◆ What the exercise asks:
Take the lines from the one with "Task: Open the Cash Management dropdown" through the last line, and change "Task" to "Step" in them while keeping everything else the same. Leave the pictures out of your answer.
◆ ◆ ◆ ◆ ◆
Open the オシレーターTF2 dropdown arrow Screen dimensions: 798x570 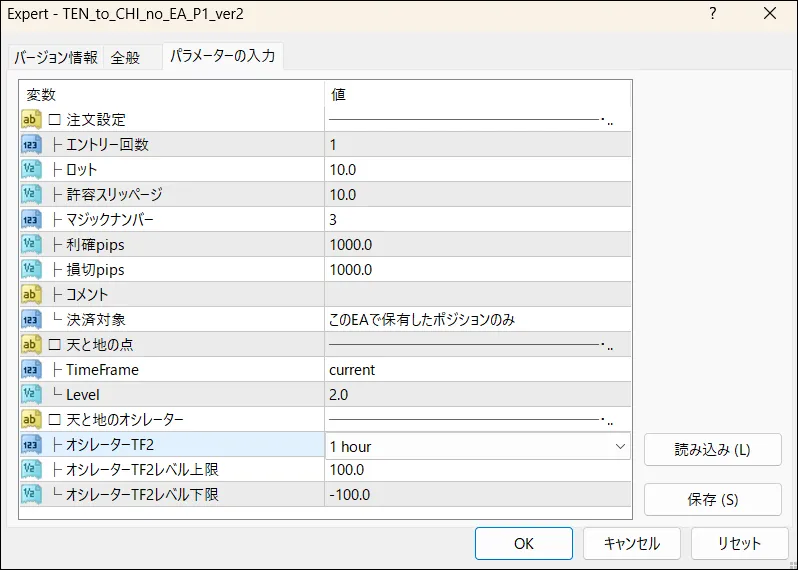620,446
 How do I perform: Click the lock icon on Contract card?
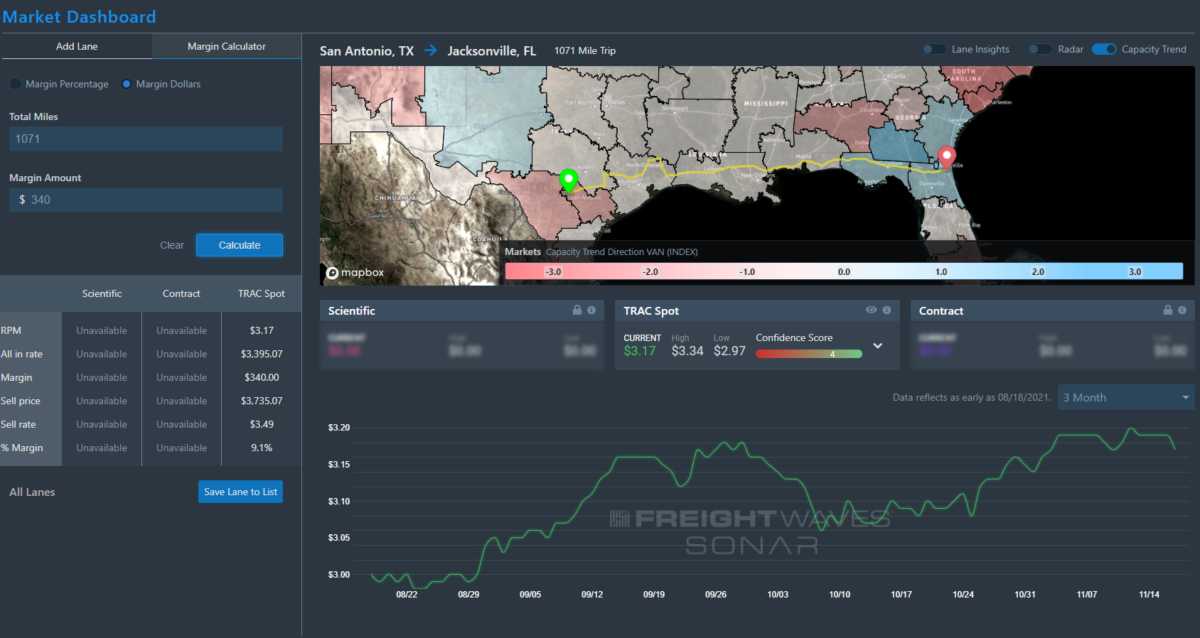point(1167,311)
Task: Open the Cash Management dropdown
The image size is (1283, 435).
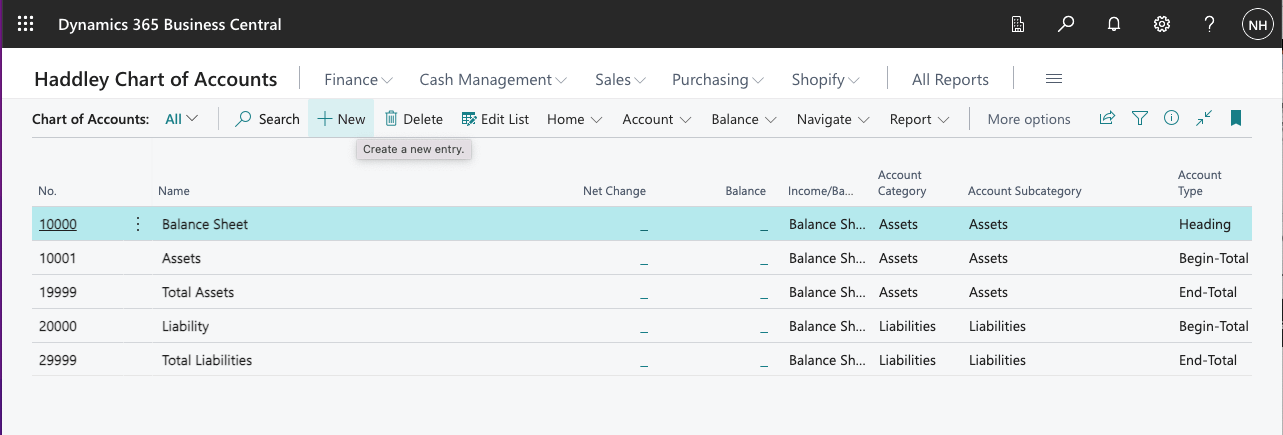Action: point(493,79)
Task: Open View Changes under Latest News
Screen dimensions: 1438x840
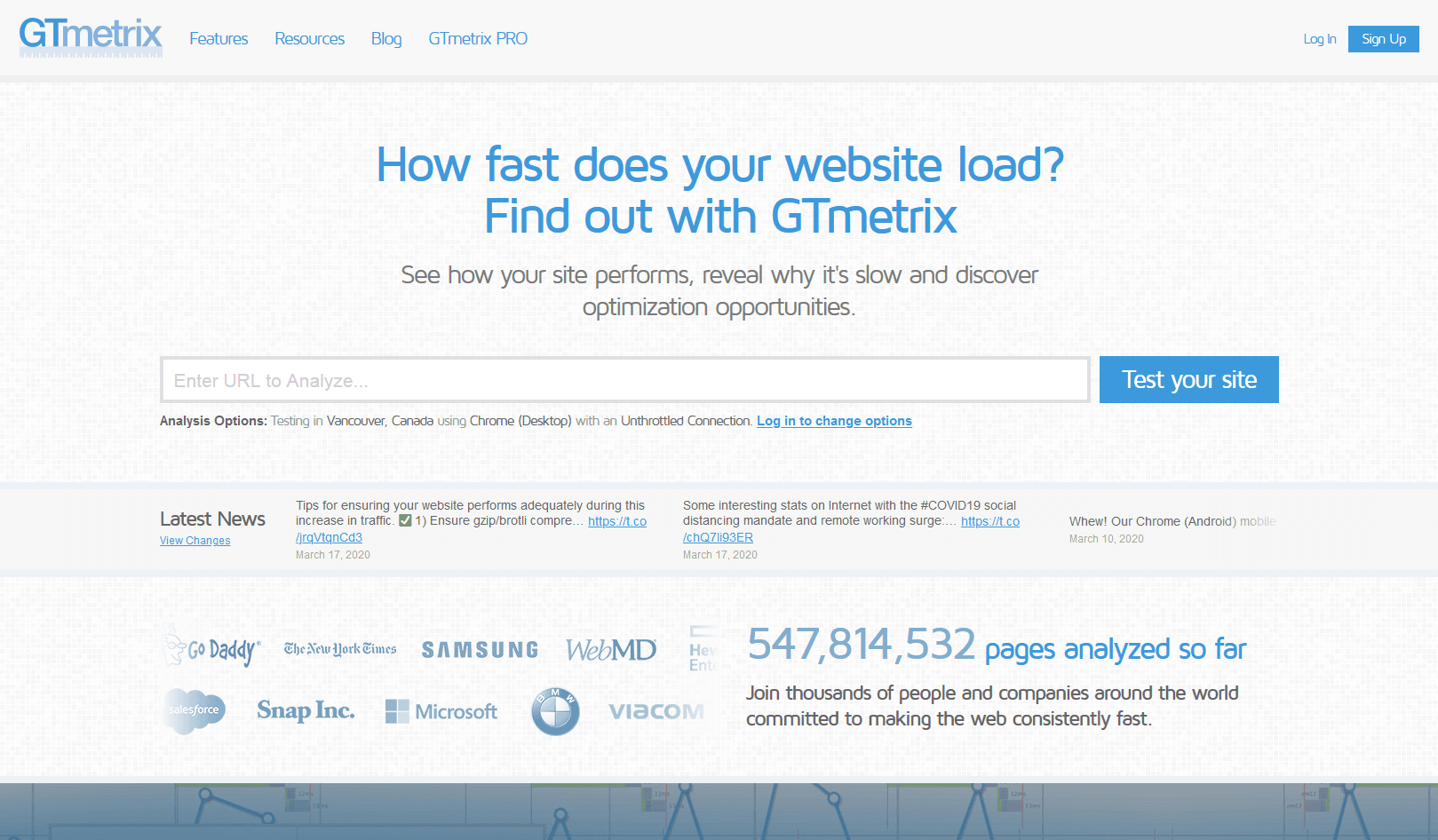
◆ ◆ ◆ ◆ ◆
◆ Result for this task:
Step: Open the Cash Management dropdown
The image size is (1283, 435).
Action: point(493,79)
Step: Open View Changes under Latest News
Screen dimensions: 1438x840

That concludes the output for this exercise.